07 Sep 2020 - {{hitsCtrl.values.hits}}
CEAT Kelani Holdings has announced an 85 percent increase in the production of tyres for the ‘two-wheeler’ segment over just three months, as a full-bodied response to the needs of the local market consequent to the temporary import restrictions introduced by the government.

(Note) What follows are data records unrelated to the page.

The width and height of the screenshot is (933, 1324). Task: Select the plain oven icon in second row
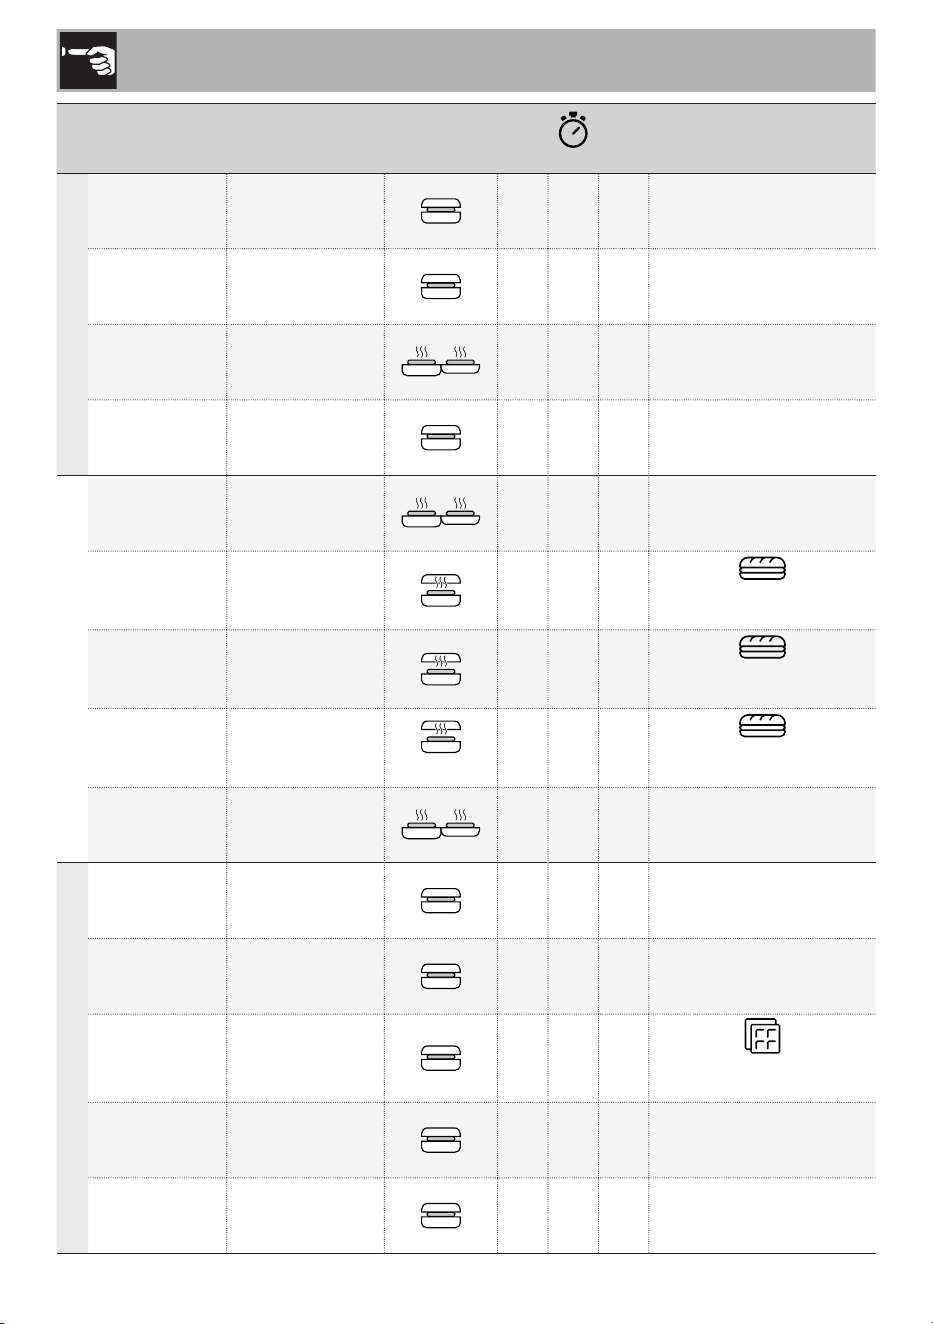point(441,286)
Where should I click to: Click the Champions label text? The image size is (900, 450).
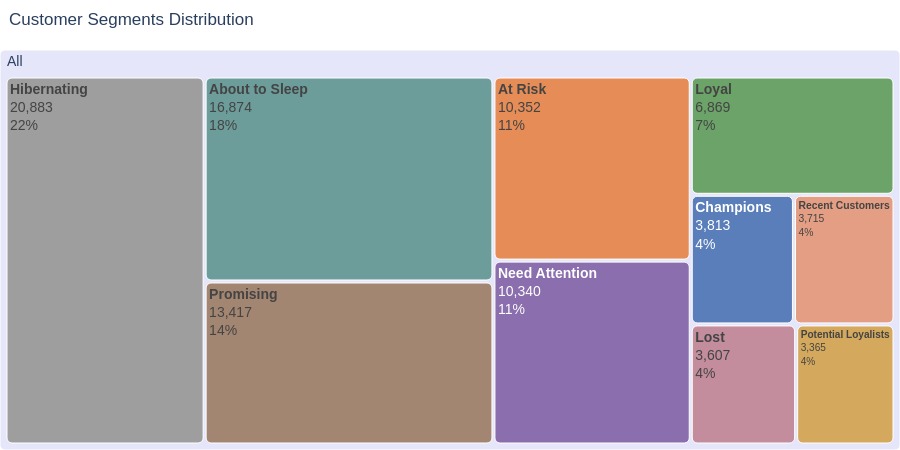coord(734,207)
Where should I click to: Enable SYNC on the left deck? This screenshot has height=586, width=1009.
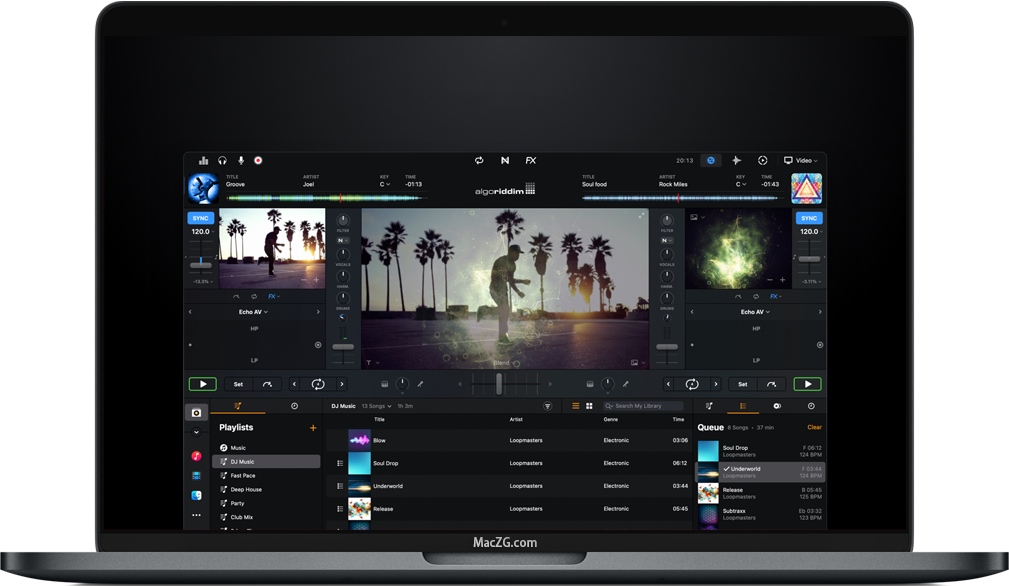point(200,218)
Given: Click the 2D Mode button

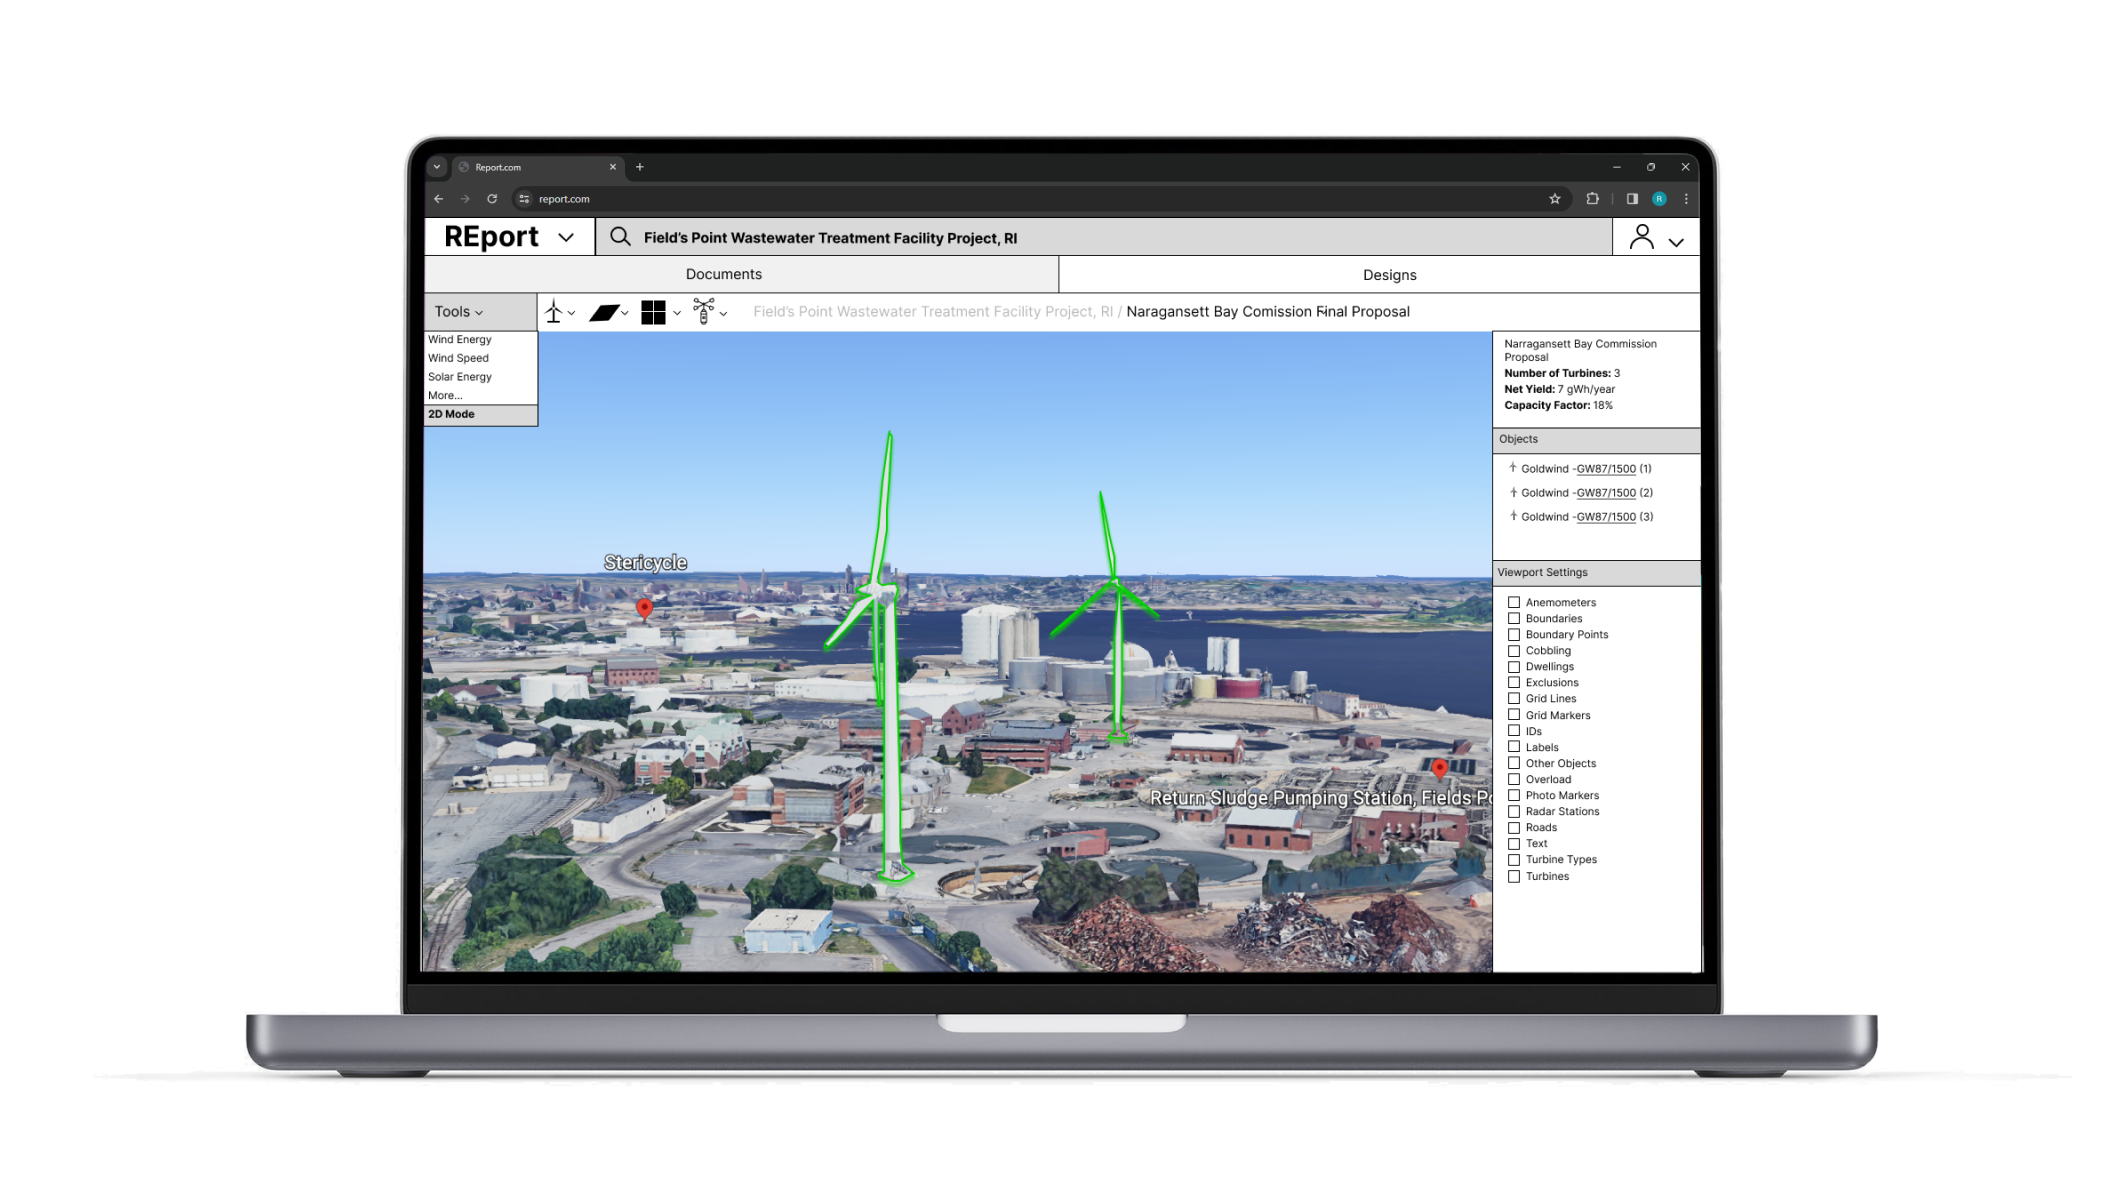Looking at the screenshot, I should 452,414.
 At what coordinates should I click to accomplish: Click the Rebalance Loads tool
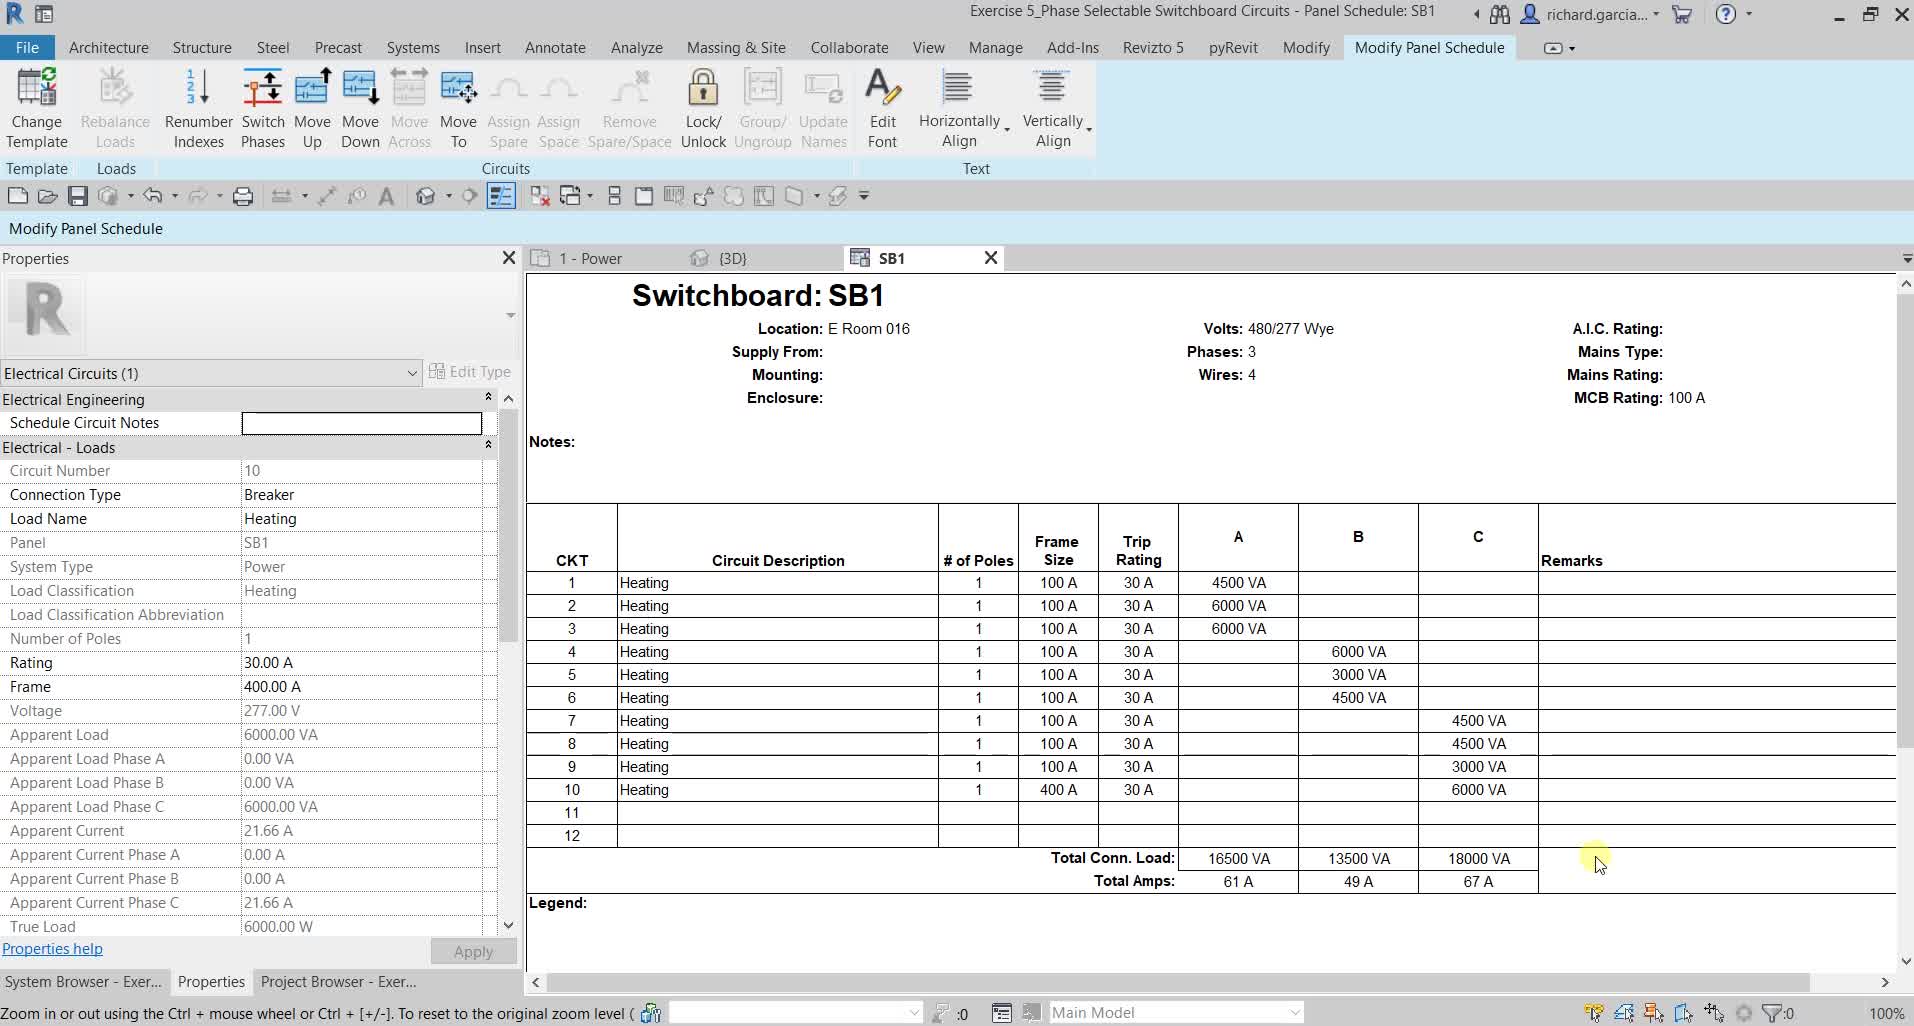pyautogui.click(x=114, y=104)
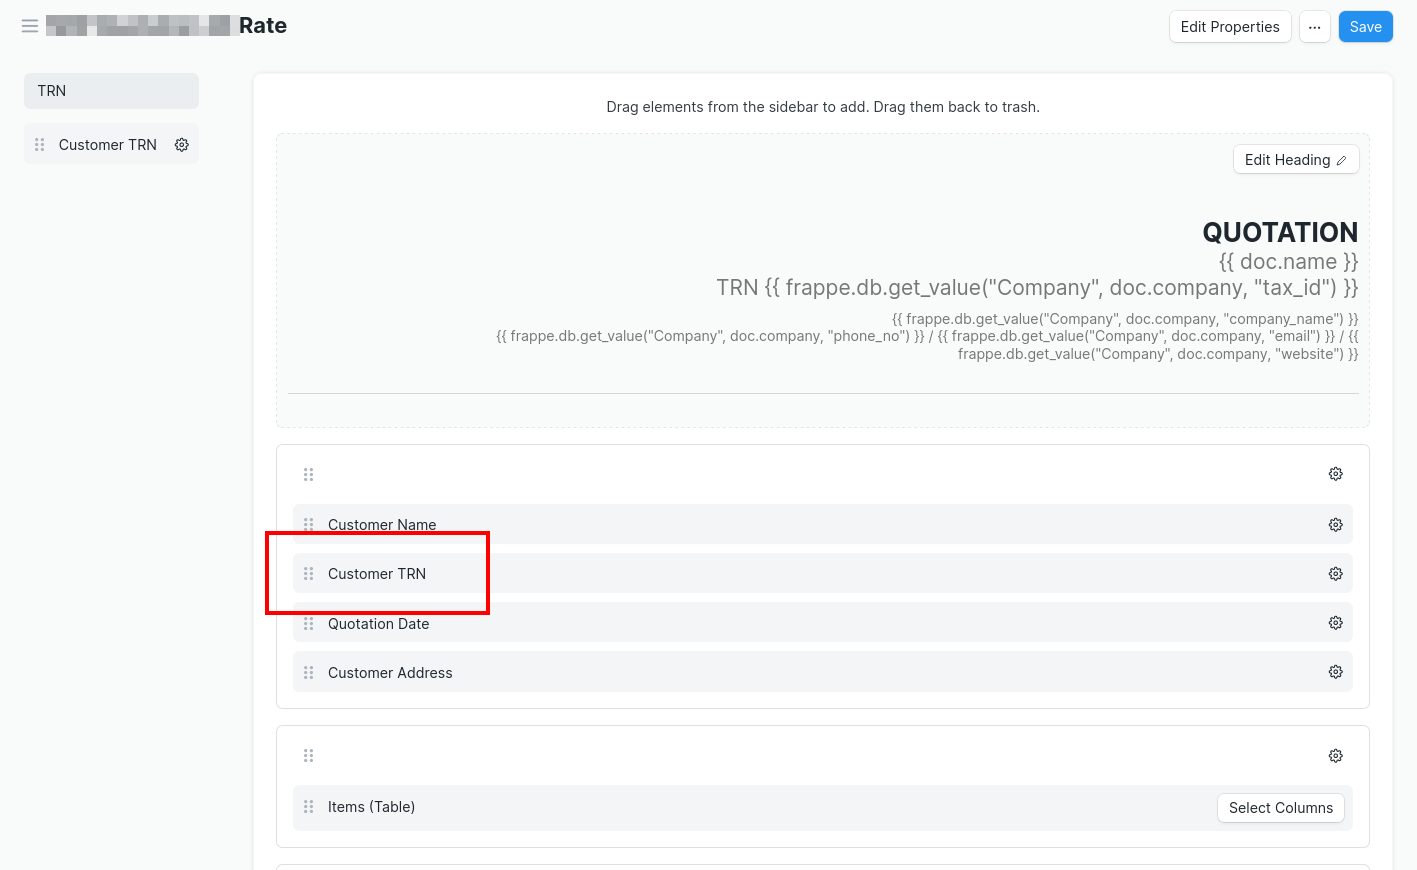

Maximising capacity utilisation at its manufacturing plants at Kelaniya and Kalutara, the company pushed production of tyres for motorcycles and scooters from 27,000 units a month in June 2020 to 41,000 per month in July and August, and is on target to produce 50,000 tyres in September, increasing volumes by 52 percent in the first step and by an incremental
22 percent thereafter.
The sharp increases in production of tyres for the two-wheeler segment follows similar ramping up of production of truck and bus tyres as well as passenger car radials by CEAT Kelani, which prior to these increases was producing half of Sri Lanka’s pneumatic
tyre requirements.
To achieve the increases in two-wheeler capacity, the company said it had utilised available capacity at its three-wheeler tyre plant in Kalutara.
CEAT Kelani currently manufactures 32 different types of scooter and motorcycle tyres in 43 varying specifications, and now caters to 37 percent of local market requirements for
two-wheeler tyres.
“The import restrictions challenge domestic industries to show what they are truly capable of, and we are pulling out all the stops to fully utilise the capacity we have to support the government’s initiative of import substitution through increased domestic manufacturing,” CEAT Kelani Managing Director Ravi Dadlani said.
“We are continuing to look at ways of meeting demand for the most popular categories and sizes of tyres, and are keeping the government informed of the products that we are not equipped to manufacture, so that they can be imported.”
CEAT’s increased production of truck and bus tyres has resulted in the company producing 100 percent of the segment’s requirements and enabled the government to make a saving of Rs.11 billion a year in foreign exchange.
The company’s latest initiative in the two-wheeler tyre segment is estimated to enable a further saving of Rs.350 million a year through import substitution, Dadlani disclosed.
The expansion of production capacity for this segment of tyres has resulted in a 100 percent increase in the production of sizes 90/90-12 TL and 90/100-10 TL that fit popular scooter models such as Honda Dio, Yamaha Ray ZR, Honda Grazia, TVS Wego, and Suzuki Burgman.
Meanwhile, CEAT’s production of tyre size 90/90-17 TL that fits motorcycle models such as TVS Apache, Bajaj Pulsar 160 NF and Bajaj Pulsar 180 has increased by 400 percent, and the company has achieved a 100 percent increase in the production of the 100/80-17 TL tyre that is required for the popular Yamaha FZ.
Production of tyres for Bajaj Pulsar 150, Bajaj CT 100, Bajaj Platina, and TVS Heavy Duty Super XL has also increased significantly, the company said.
Notably, CEAT Kelani Holdings has kept the prices of its tyres unchanged since December 2019 to support customers and the economy, despite the additional investments made in increasing capacity and an increase in market prices due to demand.
CEAT Kelani Holdings is considered one of the most successful India – Sri Lanka joint ventures in the manufacturing sector. The joint venture’s cumulative investment in Sri Lanka to date totals Rs.8 billion, inclusive of Rs.3 billion committed in January 2018 for expansion of volumes, technology upgrades and new product development.
The company’s manufacturing operations in Sri Lanka encompass pneumatic tyres in the radial (passenger cars, vans and SUVs), commercial (Bias-ply and radial), motorcycle, three-wheeler and agricultural vehicle segments.